C’est justement pour réduire ce risque autant que possible que nous avons consacré des années à développer le système de test lui-même avant de commencer le dépistage : plus il correspond à ce que nous savons du cerveau des patients, plus une substance qui donne un résultat positif a de chances de continuer à fonctionner à des étapes ultérieures, dans des organoïdes, chez l’animal et, finalement, chez l’être humain. »

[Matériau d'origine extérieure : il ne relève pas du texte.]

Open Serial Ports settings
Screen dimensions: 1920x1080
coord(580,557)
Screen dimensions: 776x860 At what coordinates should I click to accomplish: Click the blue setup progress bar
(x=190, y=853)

Quelles sont les prochaines étapes ?
« Une substance qui ressort de notre dépistage n’est pas encore un médicament. Il s’agit d’une première piste, d’une sorte de point de départ. Avec des chimistes, nous travaillons ensuite à améliorer cette substance sur de nombreuses caractéristiques, notamment sa capacité à atteindre et à être correctement absorbée par le cerveau.
Nous testons ensuite les candidats les plus prometteurs dans des systèmes plus complexes : des organoïdes, qui sont en quelque sorte de petits cerveaux cultivés en laboratoire et présentant déjà une structure tridimensionnelle plus élaborée, ainsi que chez des souris, qui possèdent un cerveau pleinement fonctionnel. En fonction de ces résultats, il faut parfois à nouveau modifier les molécules. Mais si tout se passe bien, nous pouvons finalement progresser vers une première étude clinique. Ce n’est pas pour tout de suite, mais c’est précisément l’objectif de ces différentes étapes : parvenir à une molécule qui pourra finalement être testée chez l’être humain. »
Quel rôle la philanthropie a-t-elle joué dans votre parcours ?
« La recherche coûte de l’argent : salaires, équipements, frais de fonctionnement. Outre les financements publics et les partenaires industriels, la philanthropie constitue une source de financement supplémentaire importante. Elle nous donne un peu plus de liberté pour réagir rapidement à de nouvelles découvertes, ce qui est important dans un domaine de recherche où les avancées sont par nature souvent imprévisibles.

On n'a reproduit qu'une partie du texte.